Robin Hood: A Legend in Text, Film and Popular Consciousness

By Tom Shippey

ScriptOralia, Vol. 84 (1996)

Robin and Marian

Excerpt: For this study I have “viewed” (i.e. watched by video) four major film versions of the legend: the Michael Curtiz production of 1938 starring Errol Flynn, The Adventures of Robin Hood; the film Robin and Marian of 1976, starring Sean Connery and Audrey Hepburn; the John Irvin production of 1991, Robin Hood, starring Patrick Bergin; and the Kevin Reynolds film of the same year Robin Hood: Prince of Thieves, starring Kevin Costner. I have asked myself whether these creations of “secondary orality” display any recognisable “oral mindset”, or whether conversely they still display dependence on the “analytical and technical and narrative skills” of print, both in reception and in production.

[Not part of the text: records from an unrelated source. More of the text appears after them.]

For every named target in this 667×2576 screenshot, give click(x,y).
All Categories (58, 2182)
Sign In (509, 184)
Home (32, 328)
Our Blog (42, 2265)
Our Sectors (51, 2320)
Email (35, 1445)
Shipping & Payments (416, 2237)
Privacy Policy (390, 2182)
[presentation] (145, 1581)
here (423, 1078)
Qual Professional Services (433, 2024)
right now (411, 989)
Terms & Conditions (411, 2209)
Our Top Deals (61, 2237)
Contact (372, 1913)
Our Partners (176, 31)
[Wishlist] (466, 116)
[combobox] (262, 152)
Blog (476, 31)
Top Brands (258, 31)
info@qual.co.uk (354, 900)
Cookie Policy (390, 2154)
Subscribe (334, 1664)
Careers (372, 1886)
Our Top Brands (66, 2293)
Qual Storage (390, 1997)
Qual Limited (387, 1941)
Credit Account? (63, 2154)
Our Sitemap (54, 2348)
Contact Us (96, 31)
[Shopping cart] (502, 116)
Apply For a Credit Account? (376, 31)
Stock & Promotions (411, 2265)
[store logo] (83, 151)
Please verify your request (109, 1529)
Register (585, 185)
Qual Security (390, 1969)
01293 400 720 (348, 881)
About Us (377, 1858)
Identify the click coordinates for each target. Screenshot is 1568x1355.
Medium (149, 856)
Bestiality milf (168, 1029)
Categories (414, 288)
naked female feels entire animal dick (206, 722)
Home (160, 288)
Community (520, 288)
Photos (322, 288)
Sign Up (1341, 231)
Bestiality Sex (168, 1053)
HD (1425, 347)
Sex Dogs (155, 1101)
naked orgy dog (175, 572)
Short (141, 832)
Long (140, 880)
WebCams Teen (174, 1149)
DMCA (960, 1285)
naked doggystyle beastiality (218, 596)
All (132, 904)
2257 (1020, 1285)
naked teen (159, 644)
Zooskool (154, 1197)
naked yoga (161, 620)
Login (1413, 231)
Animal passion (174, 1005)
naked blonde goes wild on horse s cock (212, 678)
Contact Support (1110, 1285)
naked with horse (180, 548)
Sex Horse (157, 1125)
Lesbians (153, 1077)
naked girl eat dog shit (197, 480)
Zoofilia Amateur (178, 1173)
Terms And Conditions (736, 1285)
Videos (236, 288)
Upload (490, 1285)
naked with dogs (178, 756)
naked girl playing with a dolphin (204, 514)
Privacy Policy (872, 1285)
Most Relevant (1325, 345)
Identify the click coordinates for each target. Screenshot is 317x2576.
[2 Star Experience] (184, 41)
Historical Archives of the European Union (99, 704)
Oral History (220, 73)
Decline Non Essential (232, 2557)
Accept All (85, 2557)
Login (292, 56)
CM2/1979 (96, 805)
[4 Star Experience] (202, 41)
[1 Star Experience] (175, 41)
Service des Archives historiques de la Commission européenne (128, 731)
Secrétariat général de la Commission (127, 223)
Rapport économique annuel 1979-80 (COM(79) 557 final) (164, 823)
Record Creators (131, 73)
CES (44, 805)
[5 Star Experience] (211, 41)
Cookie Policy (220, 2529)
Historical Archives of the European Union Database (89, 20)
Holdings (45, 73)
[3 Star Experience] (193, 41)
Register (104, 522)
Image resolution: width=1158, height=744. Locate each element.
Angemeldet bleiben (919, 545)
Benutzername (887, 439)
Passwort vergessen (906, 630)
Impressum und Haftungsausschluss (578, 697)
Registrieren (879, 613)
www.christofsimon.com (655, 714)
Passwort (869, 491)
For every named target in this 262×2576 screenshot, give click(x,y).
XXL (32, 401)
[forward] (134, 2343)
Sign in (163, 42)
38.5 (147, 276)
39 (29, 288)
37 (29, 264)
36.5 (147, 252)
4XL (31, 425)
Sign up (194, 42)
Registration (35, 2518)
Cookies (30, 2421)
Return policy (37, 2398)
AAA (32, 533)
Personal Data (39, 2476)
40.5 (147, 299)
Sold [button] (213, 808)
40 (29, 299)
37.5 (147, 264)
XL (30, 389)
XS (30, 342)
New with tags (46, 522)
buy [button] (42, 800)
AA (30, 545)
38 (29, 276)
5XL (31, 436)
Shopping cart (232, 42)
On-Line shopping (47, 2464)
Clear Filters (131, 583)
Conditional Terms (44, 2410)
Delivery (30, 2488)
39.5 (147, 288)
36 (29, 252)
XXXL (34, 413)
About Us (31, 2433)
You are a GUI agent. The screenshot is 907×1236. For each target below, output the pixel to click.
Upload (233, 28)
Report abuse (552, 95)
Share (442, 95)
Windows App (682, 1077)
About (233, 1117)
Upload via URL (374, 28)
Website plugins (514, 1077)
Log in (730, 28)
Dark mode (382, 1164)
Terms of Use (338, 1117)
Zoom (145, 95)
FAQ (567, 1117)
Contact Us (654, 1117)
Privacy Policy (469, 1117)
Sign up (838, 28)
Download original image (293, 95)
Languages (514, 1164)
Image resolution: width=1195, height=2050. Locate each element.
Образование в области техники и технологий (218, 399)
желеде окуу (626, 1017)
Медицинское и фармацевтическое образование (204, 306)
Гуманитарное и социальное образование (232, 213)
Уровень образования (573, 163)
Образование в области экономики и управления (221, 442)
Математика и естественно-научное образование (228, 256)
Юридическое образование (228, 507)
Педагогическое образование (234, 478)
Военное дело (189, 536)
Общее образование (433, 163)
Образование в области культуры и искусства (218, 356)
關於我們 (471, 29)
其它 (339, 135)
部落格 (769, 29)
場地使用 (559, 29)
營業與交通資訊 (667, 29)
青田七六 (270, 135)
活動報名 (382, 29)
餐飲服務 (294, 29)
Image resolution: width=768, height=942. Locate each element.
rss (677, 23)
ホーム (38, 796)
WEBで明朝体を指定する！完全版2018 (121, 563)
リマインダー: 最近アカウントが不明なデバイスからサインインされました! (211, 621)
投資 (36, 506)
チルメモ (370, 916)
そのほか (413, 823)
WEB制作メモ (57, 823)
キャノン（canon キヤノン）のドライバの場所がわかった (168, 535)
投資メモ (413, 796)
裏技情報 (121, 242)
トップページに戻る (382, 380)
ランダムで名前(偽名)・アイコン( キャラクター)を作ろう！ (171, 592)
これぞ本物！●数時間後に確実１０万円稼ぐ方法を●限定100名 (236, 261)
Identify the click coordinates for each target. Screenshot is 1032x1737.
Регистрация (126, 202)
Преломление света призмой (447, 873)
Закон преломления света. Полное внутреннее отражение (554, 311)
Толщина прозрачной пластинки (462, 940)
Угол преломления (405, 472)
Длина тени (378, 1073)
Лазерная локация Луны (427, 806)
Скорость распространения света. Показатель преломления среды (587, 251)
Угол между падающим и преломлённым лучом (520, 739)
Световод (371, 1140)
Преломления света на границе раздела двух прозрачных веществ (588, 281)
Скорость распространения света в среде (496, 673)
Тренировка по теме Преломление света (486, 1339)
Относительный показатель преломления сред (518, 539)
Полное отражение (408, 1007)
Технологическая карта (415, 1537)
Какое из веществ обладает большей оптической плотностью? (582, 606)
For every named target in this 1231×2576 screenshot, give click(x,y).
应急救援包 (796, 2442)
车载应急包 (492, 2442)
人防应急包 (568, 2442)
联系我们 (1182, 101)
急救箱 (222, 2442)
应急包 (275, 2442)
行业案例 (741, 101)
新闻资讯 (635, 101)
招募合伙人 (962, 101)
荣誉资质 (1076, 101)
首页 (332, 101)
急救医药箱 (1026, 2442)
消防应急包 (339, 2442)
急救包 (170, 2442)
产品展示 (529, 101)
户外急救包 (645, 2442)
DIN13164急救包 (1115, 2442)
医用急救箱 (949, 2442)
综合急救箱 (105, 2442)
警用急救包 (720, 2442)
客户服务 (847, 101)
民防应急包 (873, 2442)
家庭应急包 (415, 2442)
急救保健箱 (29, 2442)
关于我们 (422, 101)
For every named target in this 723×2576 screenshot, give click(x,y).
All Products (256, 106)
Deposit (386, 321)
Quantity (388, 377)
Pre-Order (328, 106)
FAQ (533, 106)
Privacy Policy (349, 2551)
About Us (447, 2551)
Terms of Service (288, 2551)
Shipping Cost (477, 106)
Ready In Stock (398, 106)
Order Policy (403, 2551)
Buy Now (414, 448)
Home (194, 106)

Two immediate and at first sight contradictory conclusions may be stated. All four films entirely reject the setting for the legend given by the early/scholarly tradition. All four are set firmly and unmistakably in or just after the reign of Richard I (1189-99), either during Richard’s absence on Crusade, or (Marian alone) just after his death at Chaluz. The King or Regent of England is invariably Prince John. Of this there is no trace in the early ballads, the only king mentioned in them being “Edward” (probably Edward III, 1330-76). The “Richard” motif seems to have been invented by the sixteenth century Scottish historian John Major (see Dobson and Taylor, p. 5), but to have reached popularity via Scott’s Ivanhoe, which has also provided the un-historical motif, even for the reign of Richard, of Robin as a Saxon partisan against Norman rule (a ‘leitmotiv’ in Adventures and Robin, but present visually in the armour- shield- and helmet-styles of Thieves as well). No notice is taken in any film of the anachronism created e.g. by the appearance (in all four) of “Friar Tuck”, though friars did not enter England at least till twenty years after Richard’s death; once again, Scott may hold ultimate responsibility here.